▶ Task to complete
Answer with nothing but the number of lines in the listing below that contain "computer".

▶ Records
········

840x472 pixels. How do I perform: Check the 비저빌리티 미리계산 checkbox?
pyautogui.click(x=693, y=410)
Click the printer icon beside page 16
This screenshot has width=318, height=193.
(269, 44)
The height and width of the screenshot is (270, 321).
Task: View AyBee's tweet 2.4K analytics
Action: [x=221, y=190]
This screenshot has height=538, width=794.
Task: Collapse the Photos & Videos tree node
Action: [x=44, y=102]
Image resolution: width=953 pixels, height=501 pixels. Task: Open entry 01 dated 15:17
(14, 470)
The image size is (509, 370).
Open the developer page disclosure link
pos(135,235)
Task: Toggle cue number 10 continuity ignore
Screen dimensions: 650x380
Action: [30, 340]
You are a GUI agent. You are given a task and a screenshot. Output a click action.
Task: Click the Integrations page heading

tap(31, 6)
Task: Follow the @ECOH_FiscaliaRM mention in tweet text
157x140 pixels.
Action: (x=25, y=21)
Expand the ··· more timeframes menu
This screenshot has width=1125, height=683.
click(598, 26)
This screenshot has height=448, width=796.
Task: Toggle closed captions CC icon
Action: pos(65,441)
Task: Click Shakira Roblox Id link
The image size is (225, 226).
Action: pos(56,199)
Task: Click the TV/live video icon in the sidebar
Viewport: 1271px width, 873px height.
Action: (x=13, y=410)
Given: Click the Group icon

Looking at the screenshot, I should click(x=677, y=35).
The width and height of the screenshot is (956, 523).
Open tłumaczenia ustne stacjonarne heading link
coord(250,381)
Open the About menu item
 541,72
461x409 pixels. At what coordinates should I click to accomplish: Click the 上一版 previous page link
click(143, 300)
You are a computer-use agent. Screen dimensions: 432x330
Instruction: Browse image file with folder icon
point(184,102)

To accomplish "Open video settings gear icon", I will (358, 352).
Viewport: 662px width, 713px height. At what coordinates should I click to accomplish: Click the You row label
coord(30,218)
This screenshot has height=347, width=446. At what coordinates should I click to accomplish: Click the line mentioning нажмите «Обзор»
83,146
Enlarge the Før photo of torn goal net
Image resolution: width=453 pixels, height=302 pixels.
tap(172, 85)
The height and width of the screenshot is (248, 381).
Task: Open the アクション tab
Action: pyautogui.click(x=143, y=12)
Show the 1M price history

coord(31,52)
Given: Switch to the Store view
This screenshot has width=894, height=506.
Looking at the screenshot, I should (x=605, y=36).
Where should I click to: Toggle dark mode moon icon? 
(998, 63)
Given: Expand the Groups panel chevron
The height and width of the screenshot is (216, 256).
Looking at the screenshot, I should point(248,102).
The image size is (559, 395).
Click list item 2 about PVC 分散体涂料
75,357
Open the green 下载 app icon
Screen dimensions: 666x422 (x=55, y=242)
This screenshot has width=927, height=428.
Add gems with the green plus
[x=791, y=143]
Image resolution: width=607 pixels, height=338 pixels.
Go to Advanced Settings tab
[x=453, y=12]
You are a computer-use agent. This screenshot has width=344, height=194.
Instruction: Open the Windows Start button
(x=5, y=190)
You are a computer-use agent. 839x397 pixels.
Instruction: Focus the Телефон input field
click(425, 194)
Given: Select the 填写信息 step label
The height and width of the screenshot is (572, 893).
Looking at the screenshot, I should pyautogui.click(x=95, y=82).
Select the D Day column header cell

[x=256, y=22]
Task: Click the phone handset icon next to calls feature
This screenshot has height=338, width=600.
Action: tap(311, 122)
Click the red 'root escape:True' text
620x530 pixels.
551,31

········

▶ Result
3